Note also that this can work in reverse, like when you have only 2 elements of a potential Triad. The third element might be suggested by the first 2, so feel free to add it to your list (just make sure you assign it a value like the other ideas). For what it's worth, this is how I completed the last Triad above (I was down to only 2 unused ideas).

Final Words

The Triad approach helps you coordinate your campaign ideas into a cohesive whole, not only by forcing you to create relationships between disparate elements, but by throttling each element's usage to prevent over-saturation. It's by no means foolproof, and it's entirely possible to create a shambles out of it, but it's hard to do. I'd love to hear your thoughts on the system, and if you're truly game, please share your own idea lists and Triads in our discussion forum (use your genre and setting as the topic title).

(Visited 1 times, 1 visits today)

  1. November 24th, 2010 at 13:44 | #1

    This sounds a lot like a numerological approach to basically weaving elements together. It seems somewhat over-complicated for what is basically:

    “Try and make sure each of your ideas are connected to at least two of your other ideas.”

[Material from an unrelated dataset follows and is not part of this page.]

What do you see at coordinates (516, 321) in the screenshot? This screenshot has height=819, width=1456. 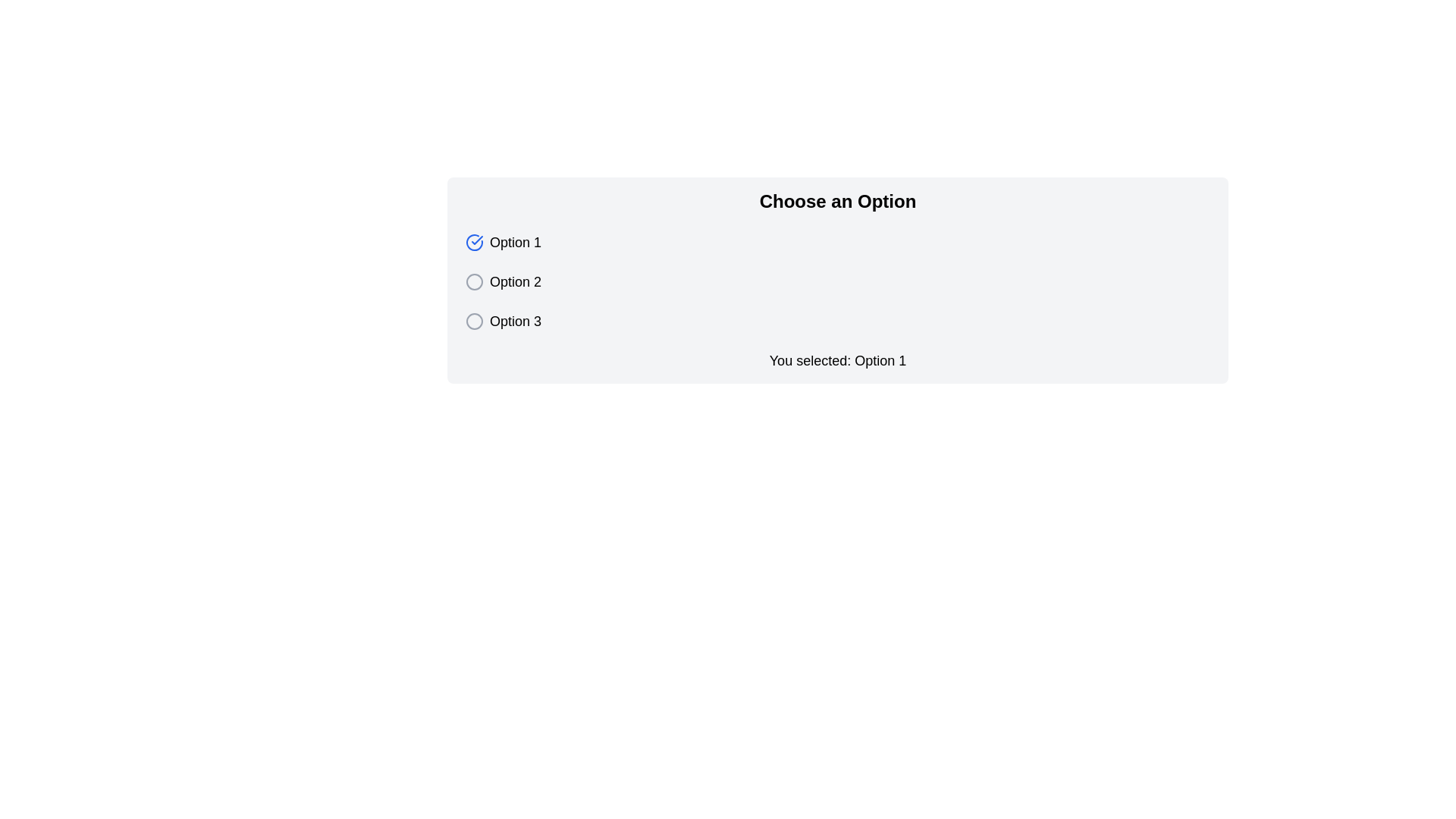 I see `text label for Option 3, which is located to the right of the radio button in a vertical list of selectable options` at bounding box center [516, 321].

    This is basically mathematical network building. There’s a bit in there about weighting, so your strongest ideas connect to your strongest ideas, to determine their pull.

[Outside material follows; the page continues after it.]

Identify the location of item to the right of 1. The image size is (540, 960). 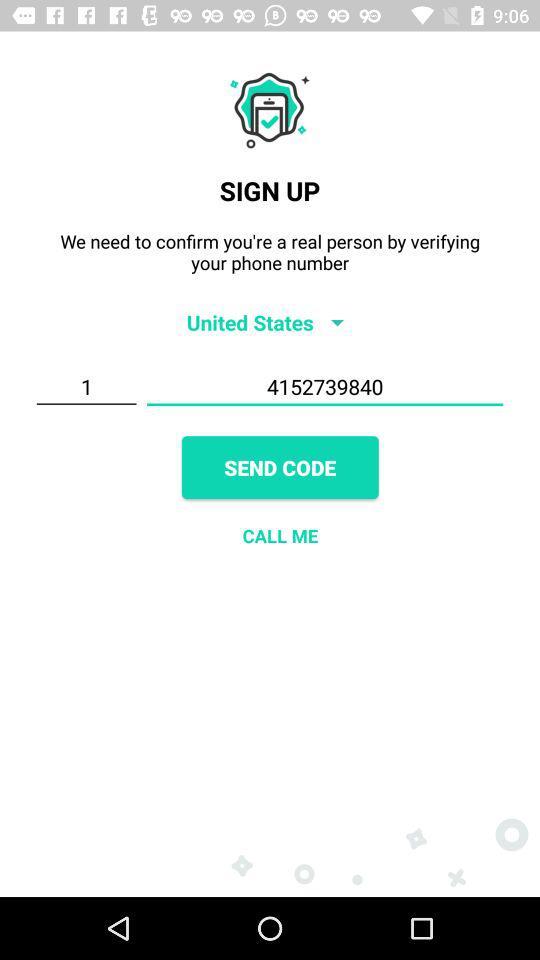
(325, 386).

    But here’s another option: How about allowing the weight of ideas to change based on what the players enjoy and interact with. The more an idea is used, the stronger the weight of those elements, and thus more ideas they can support.

    In this way what might seem to start out as anomalies can quickly grow to become key parts of the campaign and setting, while what you thought of as the foundation may actually be a little off the mark.

    Ultimately, the core definition of genre is basically a set of trappings, tropes, themes, and ideas that make up certain generic configurations for standardised for easy consumption, but each genre itself is specifically defined by the specific combination or “network” of such ideas. Step beyond an established genre, and either the genre changes to include your campaign setting, or you end up establishing a new genre that is defined by your campaign setting.

    Industrial-Pulp Fantasy Horror anyone?

  2. November 24th, 2010 at 14:56 | #2

    @Da’ Vane : I’d quantify your summary a bit and say, “Try and make sure each of your ideas are connected to at least two of your other ideas, in sufficient weight to ensure that each idea group can stand on its own.”

    I like the idea of weight based on popularity–you’re right, because disparate stuff can become central if given enough attention. The numerology is just to get things started, in a somewhat ordered and quantifiable fashion. The goal is to establish a sufficiently strong foundation, and your suggestion is a very organic (and logical) way to build upon it. If one wanted to stick with the system as outlined, I suppose it would be easy enough to change an idea’s value over time…

    So let’s see your Industrial-Pulp Fantasy Horror ideas and Triads…

  3. November 24th, 2010 at 17:11 | #3

    I would love to share, if I wasn’t already working on D-Jumpers Volume #2 right now, but I might be willing to share some ideas from there as teasers. Of course, if you keep coming out with all the kickass ideas for free before I get around to writing them up, I’m going to be out of a job.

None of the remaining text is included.